Assuming you are still interested in that topic, I can tell you that it is possible to achieve very high quality scores and click prices of $0.02 with direct linking. But this requires some good research and does not work with every affiliate program. The most important thing to look at is to see if the landing page of the merchant is mainly made out of images or if there is actual text. Don’t even bother to work on the image-based landing pages with a direct linking campaign. You’ll see $5.00 and $10.00 minimum bid prices before you can say “Goodnight, Gracie”. ;) This disqualifies many affiliate programs from being used for direct linking, but still leaves some out there that you can use. I leave it up to you to find the ones that work.

Once you have identified the right merchant and found products providing enough affiliate commission worth doing PPC, it’s all yours. Scan the web page for keywords and key phrases and match those to product related searches. You’ll achieve the best results on 100% matches. Pick small pieces of the entire product name as an example. Often the online retailer will show the entire product name which can go up into more than 10 words. Nobody will search for the long name, but you can cut it into pieces and use those to build keyword lists. If you use so-called “buy” words, make sure they are located on the landing page and are in close proximity of your other keyword. The word “coupon” at the bottom of a page will not work well with the name of a specific contact lens in the upper part of the same page. Your quality score would suffer. Instead it might be worth looking at the actual page title and use parts of that for your keyword lists. Here comes an important piece of information. Pick your main keyword once you have build the Google AdWords campaign and dump it into the keywords tool. I had several cases now where Google actually suggested some really well converting and relevant keywords to me and upon adding them I was able to get minimum bid pricing as low as $0.02 per click.

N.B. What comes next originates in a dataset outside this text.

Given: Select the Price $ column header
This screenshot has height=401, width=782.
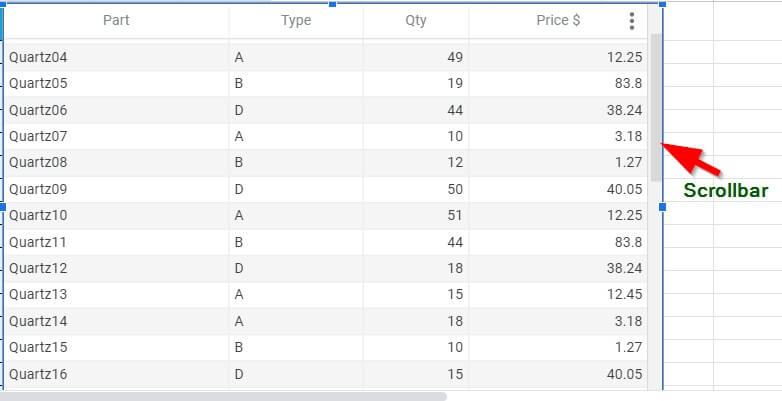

Be warned – direct linking is difficult and requires a lot of work and volume. Volume in regards to ad groups and campaigns. Since you cannot modify the landing page there are only x number of words available. You can make up for that by promoting more products. Your ROI will be muss less compared to using your own landing page, but it can be a good indicator when testing stuff. If you break even by direct linking, try doing your own domain/landing page for the same product. If done right you can double or triple your profits and then expand the campaign. You probably now think about using Amazon for direct linking. Again, be warned. This can work, but there is huge competition and you will fight for the spots since only one display URL will make it onto a page showing search results. If you build up volume you could even promote book titles and then benefit from the tiered commission rate Amazon has. Build 500 campaigns for 500 different books and sell 25 books a day. Amazon is flooded by affiliates promoting Amazon products via direct linking. Most of them do not earn much money from it. Amazon’s reporting is 24 hours delayed and you do not always see when you’re outbid by someone else. It requires a lot of attention. But – there are many other affiliate program out there where you can use direct linking and easily earn a 20% or 30% ROI (again, think volume).